2006-10-11 09:15:53

by Chandru

[permalink] [raw]
Subject: [RFC]: Possible race condition on an SMP between proc_lookupfd and tasks on other cpus

Hi All,
I am running a RHEL5 distro kernel ( which seems to be quite close to
Vannilla kernel ) and am having a problem on one of my system
(PPC64). The system crashes ( goes in to xmon ) every now and then
while running TCP stress tests on the system.

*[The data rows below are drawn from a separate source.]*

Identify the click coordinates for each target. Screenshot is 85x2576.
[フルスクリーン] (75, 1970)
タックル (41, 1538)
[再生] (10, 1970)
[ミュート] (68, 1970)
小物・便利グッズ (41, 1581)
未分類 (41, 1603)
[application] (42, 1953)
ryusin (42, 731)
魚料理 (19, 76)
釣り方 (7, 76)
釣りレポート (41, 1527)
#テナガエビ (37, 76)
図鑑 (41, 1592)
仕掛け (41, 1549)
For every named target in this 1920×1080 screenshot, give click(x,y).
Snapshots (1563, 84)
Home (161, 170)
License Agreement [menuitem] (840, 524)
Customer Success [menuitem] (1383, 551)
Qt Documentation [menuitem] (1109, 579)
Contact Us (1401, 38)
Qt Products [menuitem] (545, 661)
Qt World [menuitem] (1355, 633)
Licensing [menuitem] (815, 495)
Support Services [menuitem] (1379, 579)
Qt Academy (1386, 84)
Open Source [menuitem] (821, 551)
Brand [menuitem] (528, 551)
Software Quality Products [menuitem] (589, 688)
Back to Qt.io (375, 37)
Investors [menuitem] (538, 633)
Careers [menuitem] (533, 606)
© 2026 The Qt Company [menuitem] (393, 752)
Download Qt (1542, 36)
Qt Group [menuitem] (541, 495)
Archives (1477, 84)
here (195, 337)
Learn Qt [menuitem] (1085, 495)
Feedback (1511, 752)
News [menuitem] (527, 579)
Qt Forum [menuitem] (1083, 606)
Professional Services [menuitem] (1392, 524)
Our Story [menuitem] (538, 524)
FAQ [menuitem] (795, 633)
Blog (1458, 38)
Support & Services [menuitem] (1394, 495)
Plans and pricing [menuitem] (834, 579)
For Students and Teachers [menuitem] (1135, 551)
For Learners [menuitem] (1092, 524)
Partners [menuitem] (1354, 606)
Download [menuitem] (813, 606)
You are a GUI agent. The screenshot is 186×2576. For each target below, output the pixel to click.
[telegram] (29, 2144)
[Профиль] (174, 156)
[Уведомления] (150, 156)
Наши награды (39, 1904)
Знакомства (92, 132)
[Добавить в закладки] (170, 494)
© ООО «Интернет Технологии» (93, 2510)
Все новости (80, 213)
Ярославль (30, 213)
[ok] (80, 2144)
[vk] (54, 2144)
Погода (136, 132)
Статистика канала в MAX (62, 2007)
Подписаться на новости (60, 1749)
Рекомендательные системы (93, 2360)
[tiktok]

The following is the
backtrace and exception information ( from distro kernel, which might be
of very little help).

f:mon> e
cpu 0xf: Vector: 300 (Data Access) at [c0000000eaa1b490]
pc: c0000000001351e0: .tid_fd_revalidate+0x64/0x220
lr: c0000000001351cc: .tid_fd_revalidate+0x50/0x220
sp: c0000000eaa1b710
msr: 8000000000009032
dar: 6b6b6b6b6b6b6b6b
dsisr: 40000000
current = 0xc0000001182864f0
paca = 0xc000000000456300
pid = 24558, comm = netstat
f:mon> t
[c0000000eaa1b7b0] c000000000138118 .proc_lookupfd+0x17c/0x21c
[c0000000eaa1b860] c0000000000f359c .do_lookup+0x108/0x268
[c0000000eaa1b920] c0000000000f65f8 .__link_path_walk+0xc58/0x1364
[c0000000eaa1ba00] c0000000000f6da0 .link_path_walk+0x9c/0x184
[c0000000eaa1bb40] c0000000000f7364 .do_path_lookup+0x304/0x398
[c0000000eaa1bbf0] c0000000000f7db8 .__user_walk_fd+0x58/0x88
[c0000000eaa1bc90] c0000000000edcdc .sys_readlinkat+0x44/0x130
[c0000000eaa1bdc0] c000000000016784 .compat_sys_readlink+0x14/0x28
[c0000000eaa1be30] c00000000000871c syscall_exit+0x0/0x40


From code analysis ( vannilla and distro kernel), it looks like there
can exist a small time window between

spin_unlock(&files->file_lock) in proc_fd_instantiate()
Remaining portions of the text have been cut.